Before the London Sound Survey, I had vague plans for a website appreciating those homelier aspects of the scruffy old city which seemed to be on the way out. Nothing came of them apart from some photos of traditional-style cafes taken in 2001.

More south London cafes

MORE SOUTH LONDON CAFES

This page gives only a cursory glimpse of a few cafes from across south London. A dedicated exploration of its vast railway suburbs would have found still-extant gems like West Norwood’s Electric Cafe and others which, I guess, might still be sunning themselves in two-storey terraced backstreets, next to MOT garages or builder’s yards or vacant plots overrun by buddleia: pieces to be added to an imagined personal utopia.

The photo at the top was taken in a place called simply ‘The Cafe’ which was on Battersea Park Road near the junction with Albert Bridge Road. The people running it were not only friendly but enthusiastic at getting their pictures taken. Unfortunately I was cack-handed with the camera and a photo of the proprietor grinning and holding a pie came out badly.

Small cafes colonising nooks and crannies were and are appealing. Towards the London Bridge end of Tooley Street was ‘My Tea Shop’, a mirror and formica-lined burrow in what must be the smallest occupied railway arch in the city. This served substantial fry-ups. It was run by an elderly Italian man and later taken over by an East European family who renamed it ‘My Tea and Coffee Shop’.

‘The Cafe’, pictured below, was at the junction of Florian Street and Putney Bridge Road – behind is the viaduct for the Wimbledon branch of the District Line. It’s still there, now named ‘The Florian Cafe’ and with a couple of tables and chairs set outside in fine weather.

The Cafe, Putney

Smaller still was the Obelisk Dairy which was on Borough Road by St George’s Circus. The whole block was clearly lined up for redevelopment so it seemed important to get a picture of the Dairy, even though it did a mostly takeaway business serving up rolls and sandwiches.

Obelisk Dairy, north Lambeth

Above the Diary was this painted wall sign, reading: ‘Obelisk Dairy, Estd 1810, New Milk Fresh From The Country Twice Daily’.

Obelisk Dairy wall sign

The path towards the miniature leads at last to the functional purity of the tea hut and roadside snack caravan.
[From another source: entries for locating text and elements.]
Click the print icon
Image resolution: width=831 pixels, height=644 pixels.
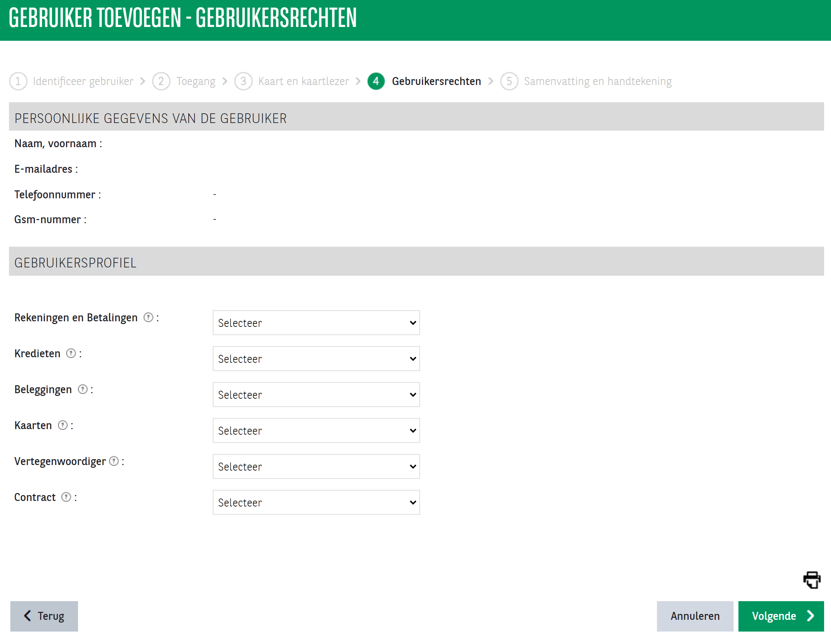click(x=811, y=580)
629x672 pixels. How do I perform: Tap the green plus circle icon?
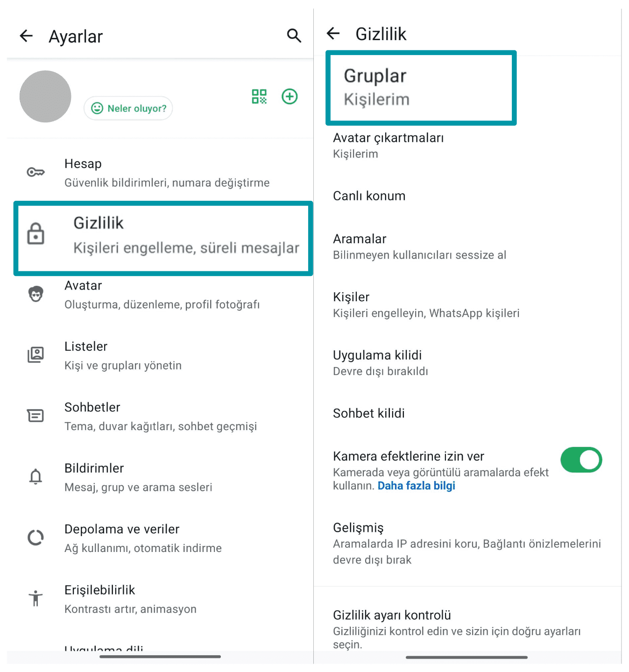(x=290, y=97)
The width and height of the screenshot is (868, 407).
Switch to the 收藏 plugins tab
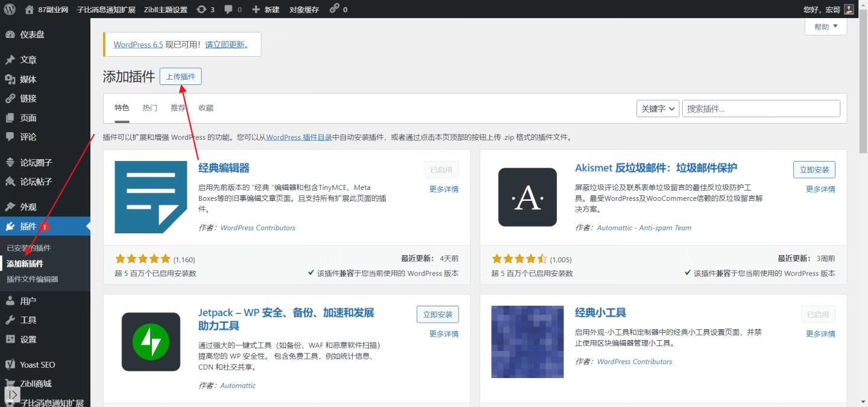(205, 108)
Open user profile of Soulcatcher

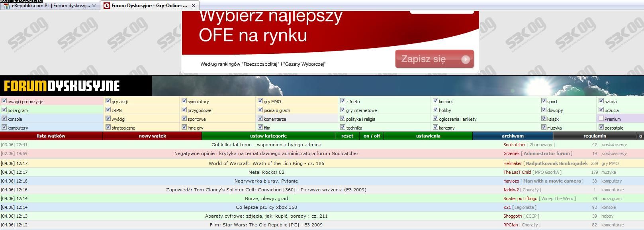(514, 145)
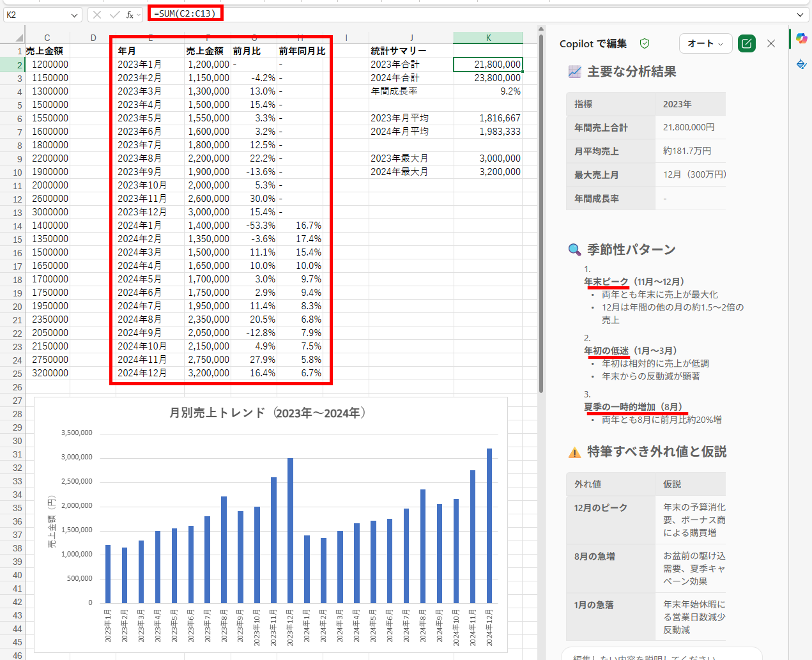Click the green shield icon beside Copilot title
This screenshot has width=812, height=660.
point(645,43)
At the time, I didn’t think to include these but this was probably a mistake. There was a good, green-painted shack under the railway bridge which spans Union Street off Blackfriars Road. For some reason the experience of having a sausage sandwich and polystyrene cup of tea on the shelf running along the shack’s front seemed best savoured early on a chilly morning.

A well-known tea hut still stands on the southern side of Chelsea Bridge. In an urban version of the familiar scenario where newcomers to the country complain about cockerels crowing, residents of Chelsea Bridge Wharf had tried to get it closed down, citing noise and litter. Pro-tea hut campaigners won the battle in 2014.

The last cafe in this series is the plain-looking Sun Cafe on Putney Bridge Road opposite Wandsworth Park. It was there in 1982 when I left school and got a job nearby. Now it’s gone, converted into a ground-floor flat.